Project 2: Fun with Filters and Frequencies!
Overview
In this project, I explored image filtering, edge detection, and multi-resolution blending. The assignment was divided into two main parts:
- Part 1: Fun with Filters — convolution, finite differences, and derivative of Gaussian.
- Part 2: Fun with Frequencies — sharpening, hybrid images, Gaussian/Laplacian stacks, and multi-resolution blending (the famous Oraple!).
Part 1: Filters and Edges
Part 1.1: Convolutions from Scratch!
In this section, I implemented convolution in three ways: first using four nested loops, then
with two nested loops, and finally by comparing against the built-in
scipy.signal.convolve2d.
All implementations supported zero-padding to handle boundaries and the runtime for the four-loop version is O(H * W * KH * KW), (Height * Width * Kernel Height * Kernel Width), while the runtime for the two-loop is only O(H*W) since it's vectorized.

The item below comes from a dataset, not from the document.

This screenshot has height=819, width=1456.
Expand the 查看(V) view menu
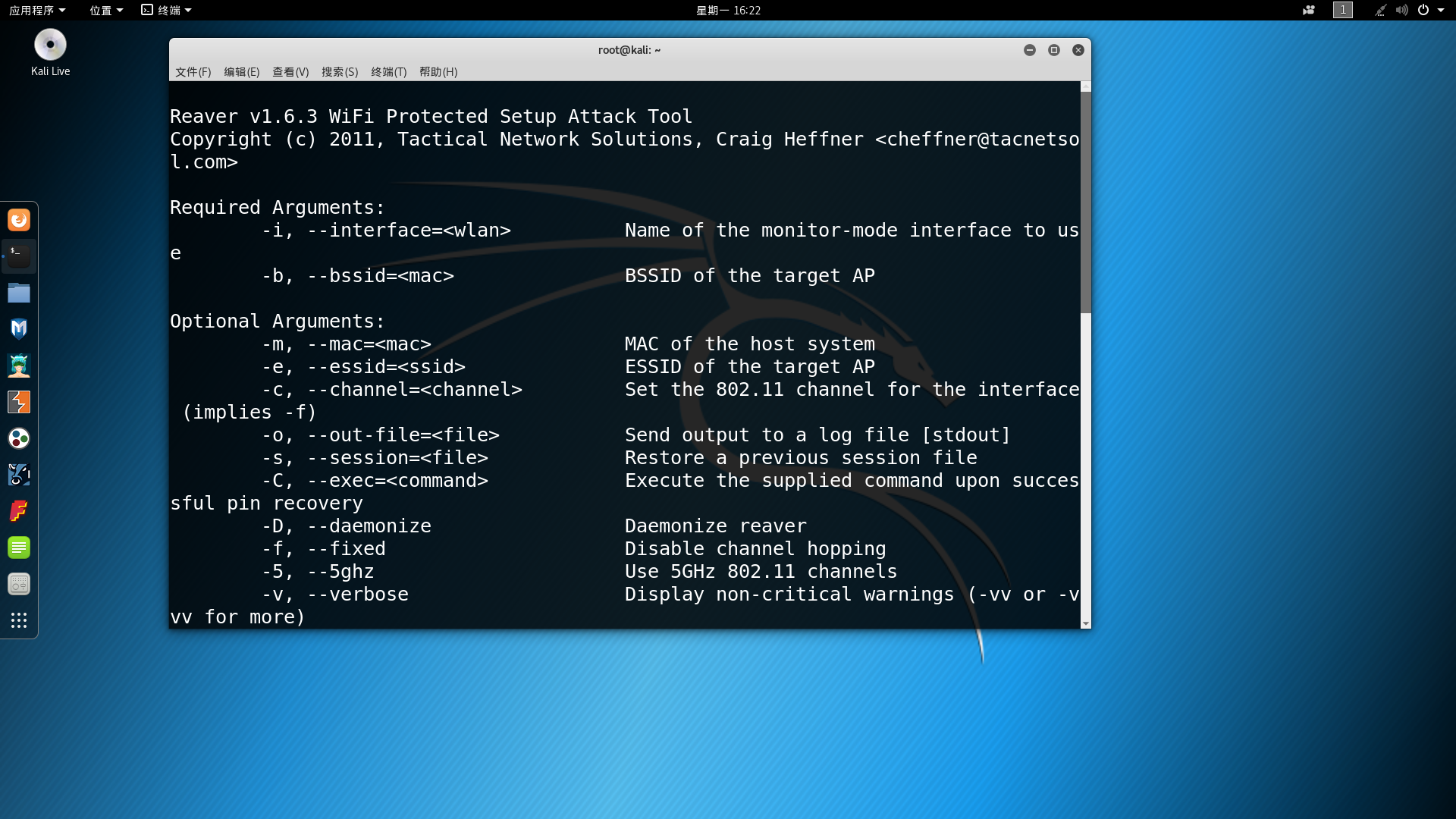pos(290,72)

To test, I created a 9×9 box filter and applied it to a grayscale image of Lebron and Draymond Green.
I also convolved the image with finite difference operators
Dx and Dy.
Below is my main convolution function, which calls either the two-loop or four-loop implementation:
def convolve_2D(image, kernel, pad_width = 0, mul_type="two_loop"):
image = np.array(image, dtype=np.float32)

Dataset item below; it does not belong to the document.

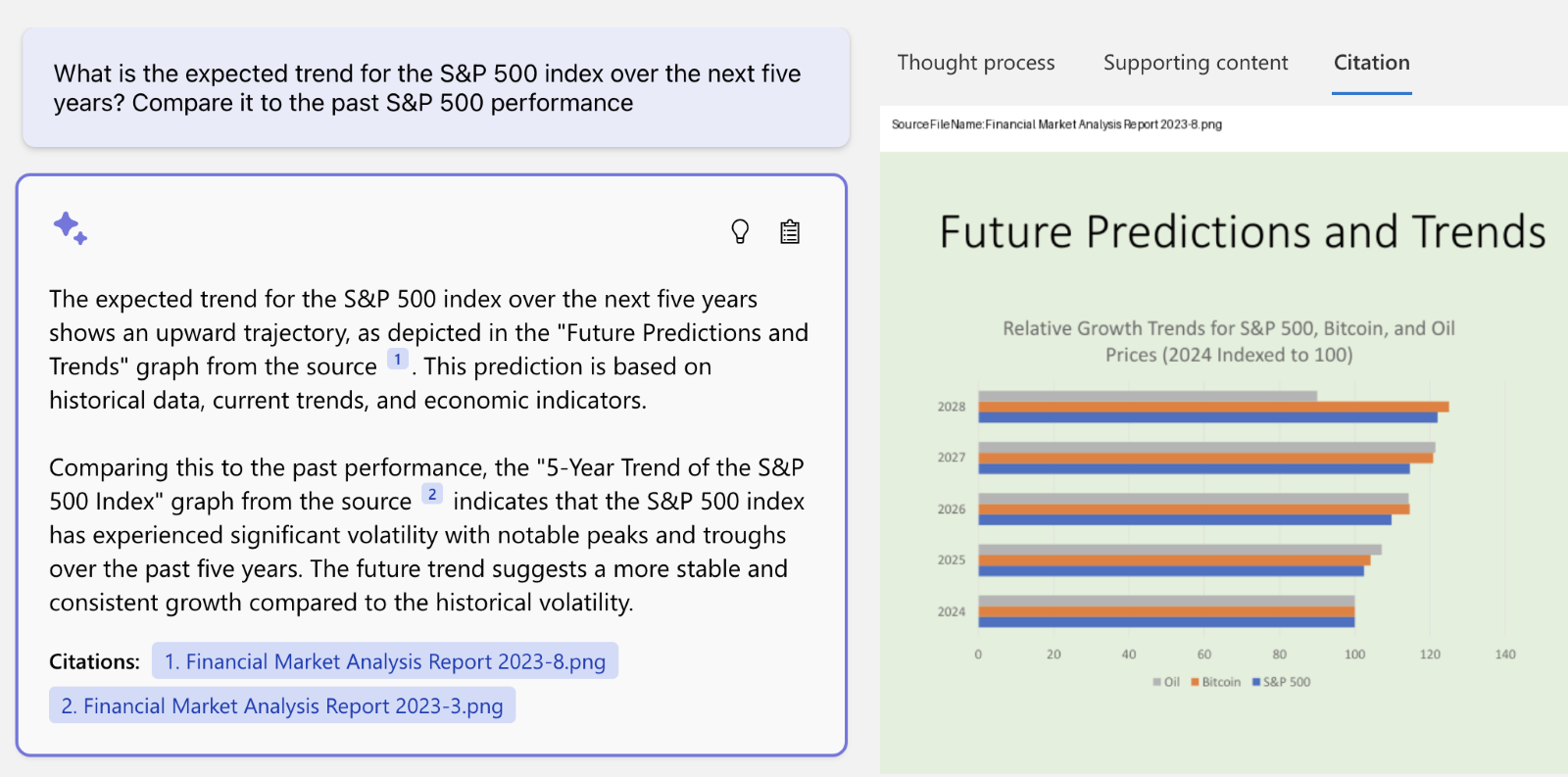Click inline citation superscript 2 in answer text
The width and height of the screenshot is (1568, 777).
pyautogui.click(x=432, y=495)
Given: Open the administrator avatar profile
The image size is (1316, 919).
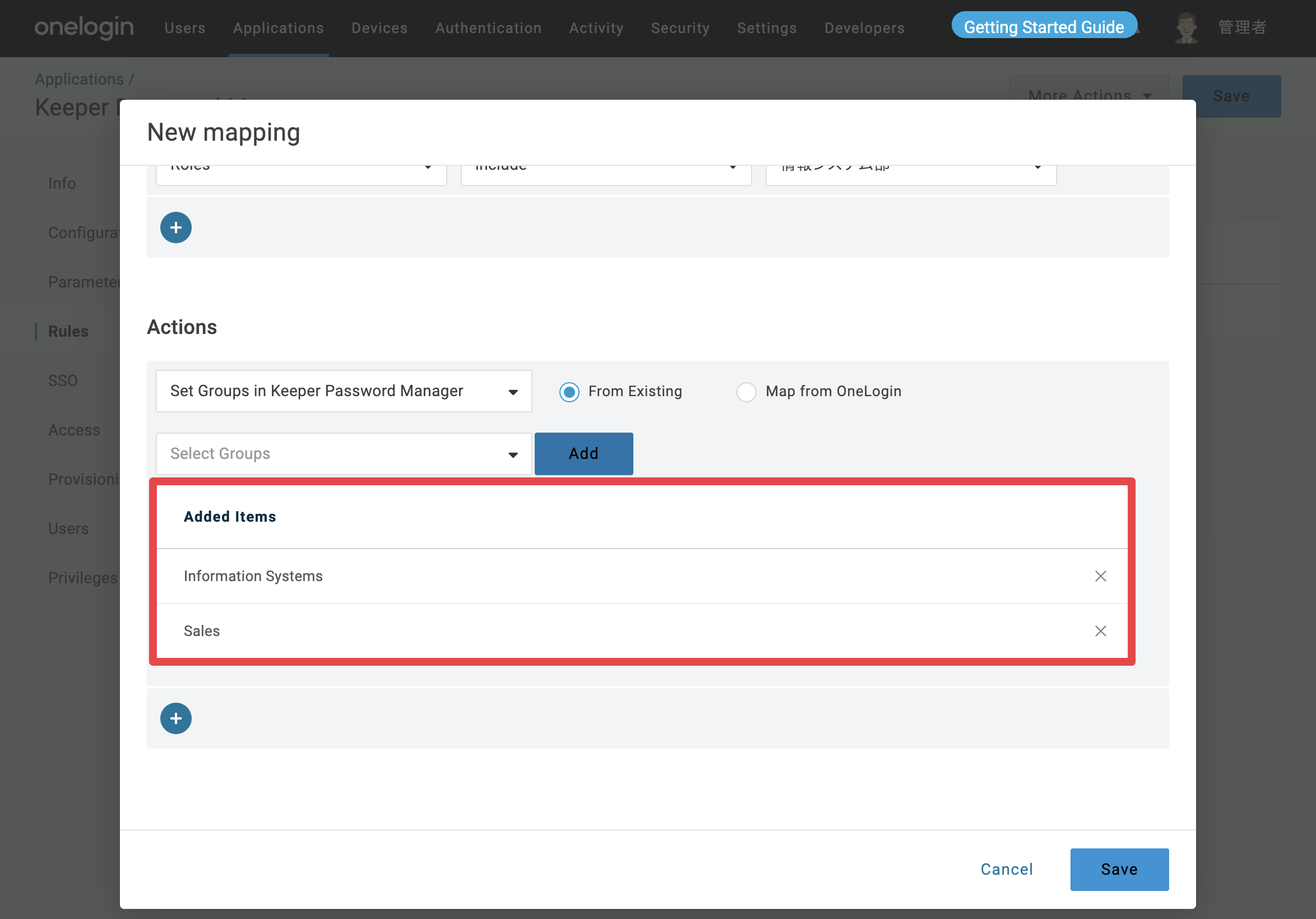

kernel = np.array(kernel, dtype=np.float32)
# * Here is the padding part of the code, for loops that insert 0s according to pad_width
# * numpy doesn't allow array size changes so a new array has to be created
def _pad_image(image, pad_width):
padded_image = np.full((image.shape[0] + 2 *pad_width, image.shape[1] + 2 * pad_width), 0, dtype=np.float32)
for row in range(image.shape[0]):
for col in range(image.shape[1]):
padded_image[row + pad_width][col + pad_width] = image[row][col]
return padded_image
# * _pad_image is a helper function we can pull out of the bag here only if needed
if(pad_width):
image = _pad_image(image, pad_width)
print(image)
# * After creating the padded image, we can create the holder for the reusult
# * The formula for the shape is padded_image_dim - kernel_dim + 1
result = np.full((image.shape[0] - kernel.shape[0] + 1, image.shape[1] - kernel.shape[1] + 1), 0, dtype=np.float32)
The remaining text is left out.